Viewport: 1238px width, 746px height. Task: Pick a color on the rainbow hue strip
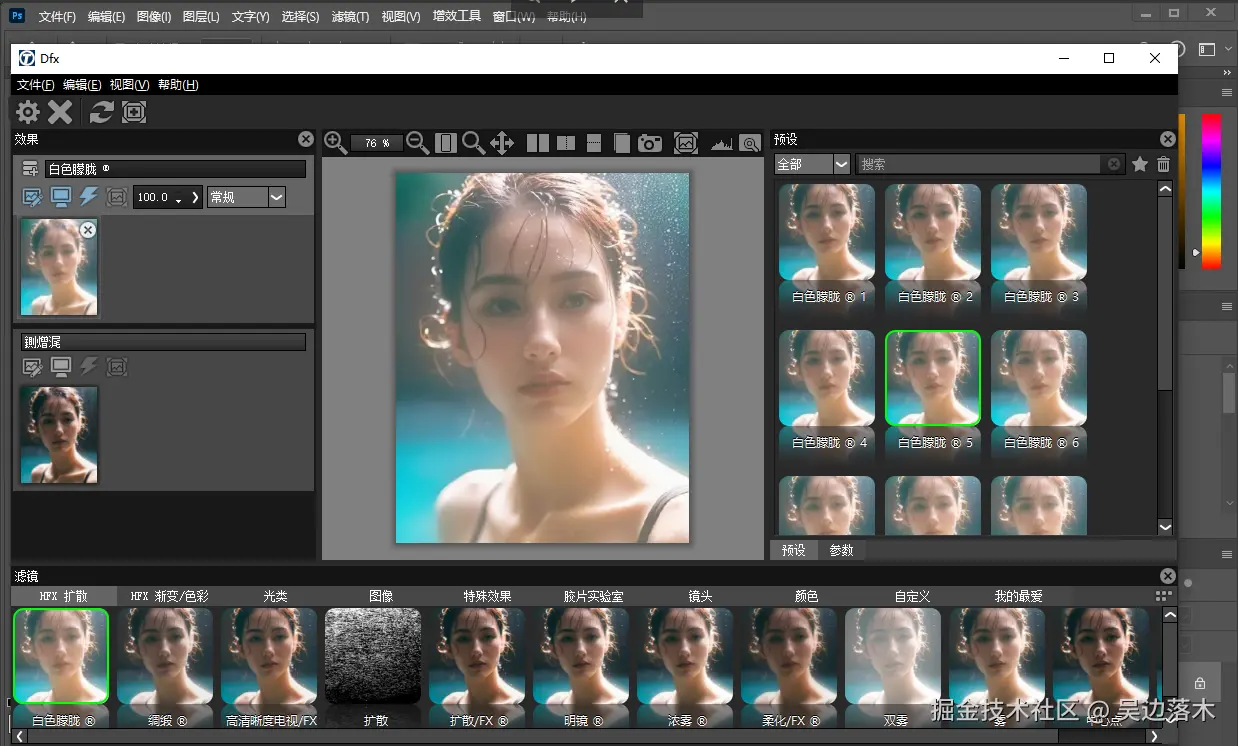(1211, 190)
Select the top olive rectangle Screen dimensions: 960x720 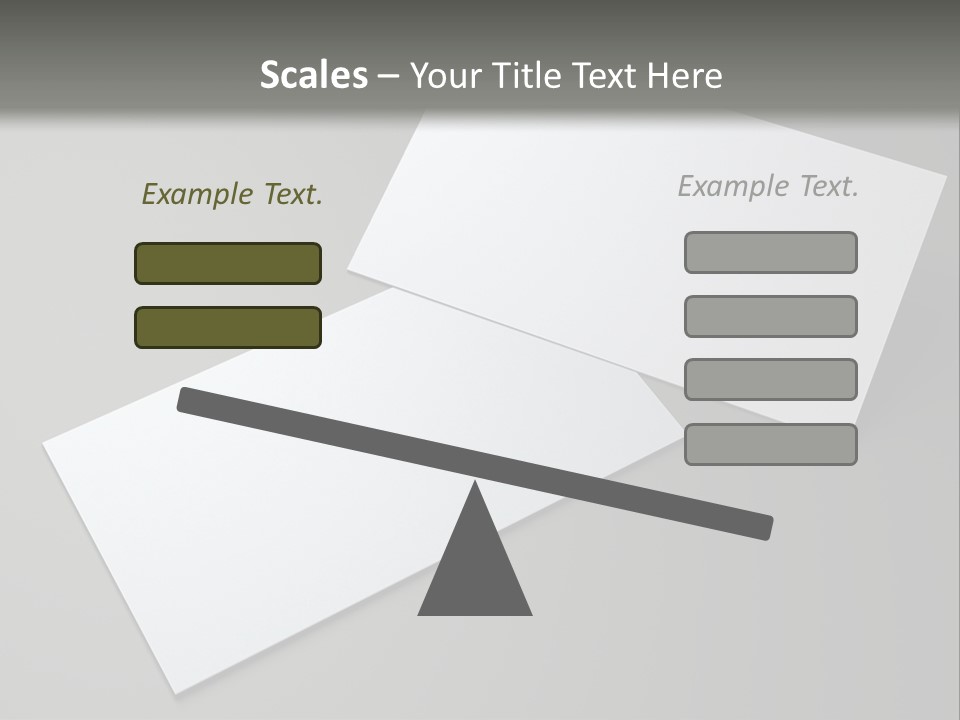coord(228,263)
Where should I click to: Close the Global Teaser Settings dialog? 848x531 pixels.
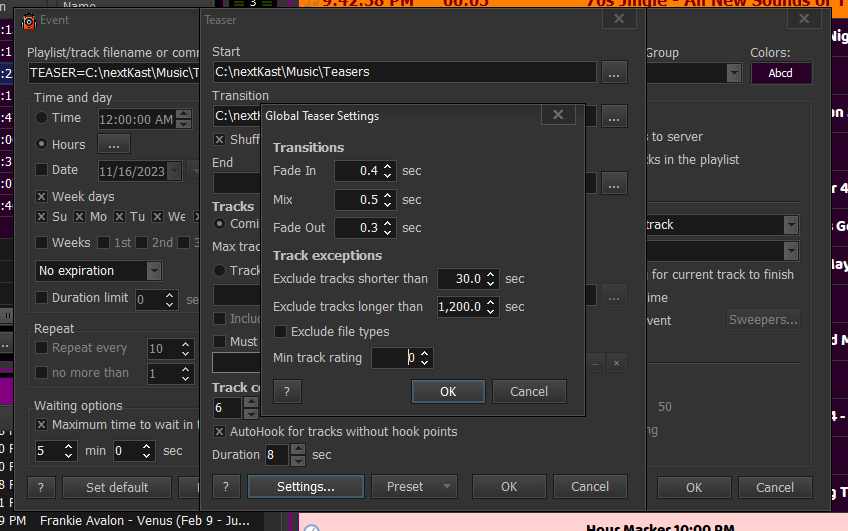[558, 116]
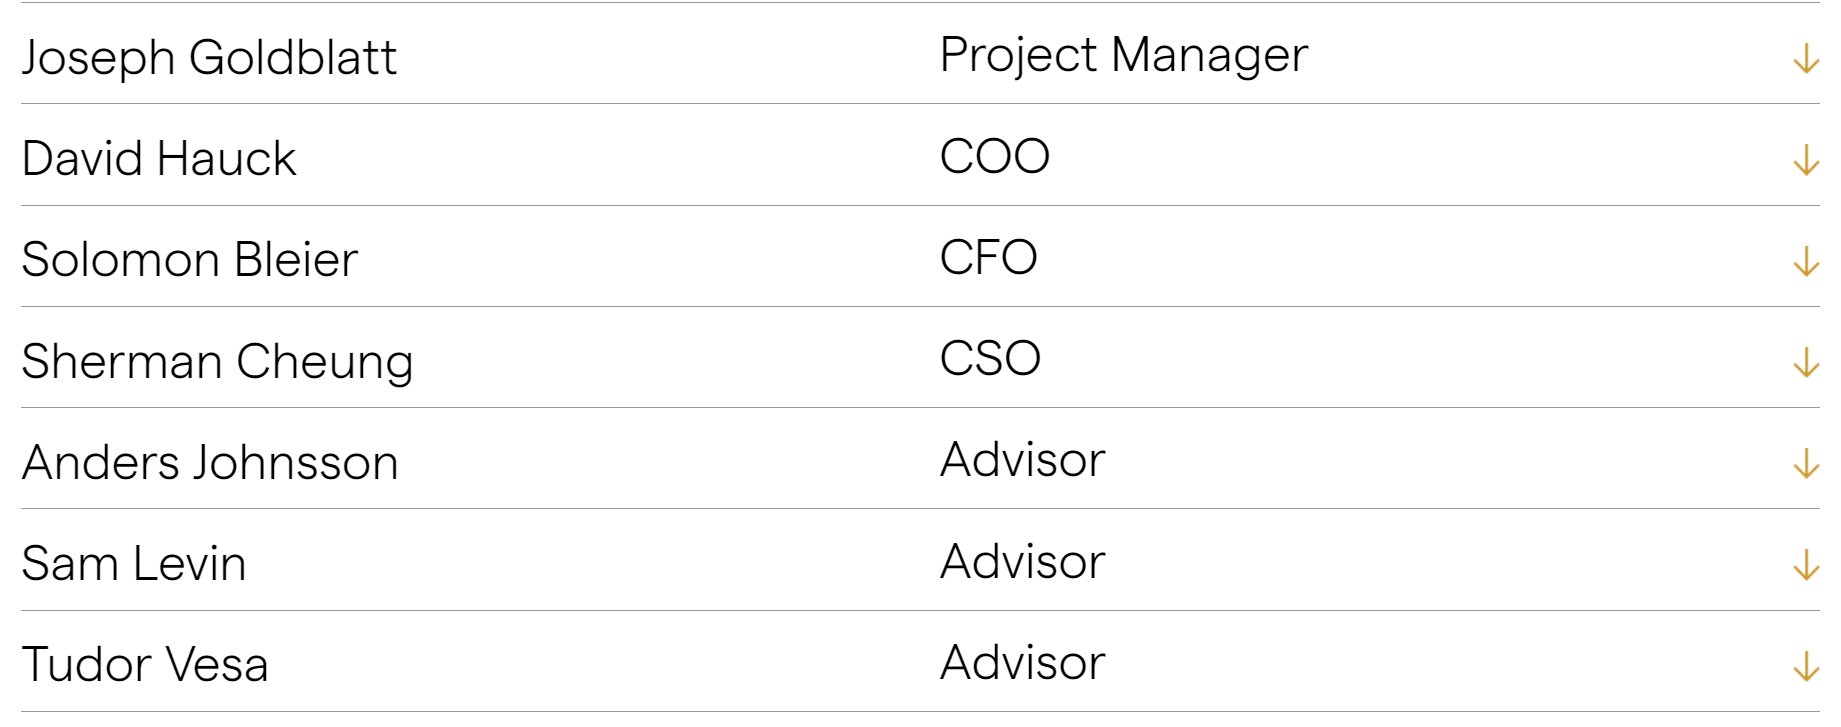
---------------
#### Requirements
Copy out the material from the line containing "Where should I" through its last line, both ends included. Raise every answer coordinate by 33 and omit the pictures.

#### Final result
Where should I click to: Close the Global Teaser Settings dialog? 848x531 pixels.
[591, 149]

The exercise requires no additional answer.